Вспомнив об этом разговоре, Покровский еще раз подосадовал. Даже при всех скидках на женскую эмоциональность — Лена ведь умная женщина, все прекрасно понимает, для чего зря по больному месту лупить? «Неужели нам всю жизнь по чужим квартирам мотаться?» Нашла время — когда муж на дежурстве и должен быть готов к любым неприятностям! Будто Лена сама не врач, не разумеет…
Чтобы отвлечься от безрадостных мыслей, Покровский засел за кроссворд. Нет, не разгадывал — сочинял собственный, давнее увлечение. Но едва он приступил к расчерчиванию клеточек, затрещал телефон. Звонили из приемного отделения — «скорая» привезла больного. Покровский со вздохом закрыл тетрадку и вышел из ординаторской.

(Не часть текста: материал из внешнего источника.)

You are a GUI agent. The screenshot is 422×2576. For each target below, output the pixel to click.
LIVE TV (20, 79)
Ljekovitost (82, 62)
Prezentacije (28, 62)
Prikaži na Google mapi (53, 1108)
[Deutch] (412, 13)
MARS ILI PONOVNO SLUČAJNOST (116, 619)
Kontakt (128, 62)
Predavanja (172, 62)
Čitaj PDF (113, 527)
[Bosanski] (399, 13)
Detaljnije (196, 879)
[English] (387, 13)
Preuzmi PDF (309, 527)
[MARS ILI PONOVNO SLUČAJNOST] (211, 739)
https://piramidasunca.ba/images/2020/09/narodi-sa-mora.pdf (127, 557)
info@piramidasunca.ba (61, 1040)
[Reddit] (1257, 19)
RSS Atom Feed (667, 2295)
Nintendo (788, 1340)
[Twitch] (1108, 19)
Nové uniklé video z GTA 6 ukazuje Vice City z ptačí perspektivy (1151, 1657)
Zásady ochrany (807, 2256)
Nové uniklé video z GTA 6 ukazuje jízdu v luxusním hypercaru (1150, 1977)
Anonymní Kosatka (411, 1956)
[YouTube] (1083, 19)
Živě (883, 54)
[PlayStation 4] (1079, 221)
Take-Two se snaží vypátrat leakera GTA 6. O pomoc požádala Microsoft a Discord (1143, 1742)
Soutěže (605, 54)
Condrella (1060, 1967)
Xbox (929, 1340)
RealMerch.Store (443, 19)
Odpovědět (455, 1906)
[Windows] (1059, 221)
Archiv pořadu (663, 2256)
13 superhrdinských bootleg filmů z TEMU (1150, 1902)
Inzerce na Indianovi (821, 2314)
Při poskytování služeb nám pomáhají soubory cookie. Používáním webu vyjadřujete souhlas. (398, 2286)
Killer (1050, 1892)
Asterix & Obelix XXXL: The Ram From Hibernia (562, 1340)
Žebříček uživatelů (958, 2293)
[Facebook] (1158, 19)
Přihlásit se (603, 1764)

На кушетке лежал молодой мужчина в черной, расстегнутой на все пуговицы рубахе и в черных же измятых брюках. Длинные волосы, густые и черные, разметались по скуластому горбоносому лицу. Но прежде всего внимание Покровского привлекла окраска этого лица, цвета вылинявшей желтой клеенки, застилавшей кушетку. И пятна крови — бурой, подсохшей уже, и алой, свежей — на лице, шее, одежде. Перед больным, держа его за руку, стояла на коленях старуха — такая же горбоносая, темнолицая, из-под черной косынки выбились седые до прозелени волосы. И странно одетая в какое-то подобие просторного черного балахона со множеством фиолетовых складок и оборок внизу. Сначала Олег подумал, что они кавказцы или, еще вероятней, цыгане. Хотя и на цыган они не вытягивали — уж больно темнолика и диковинно облачена была старуха. Подошел, тронул мужчину за горячее запястье. Пульс еле определил — тонюсенькую, рвущуюся ниточку.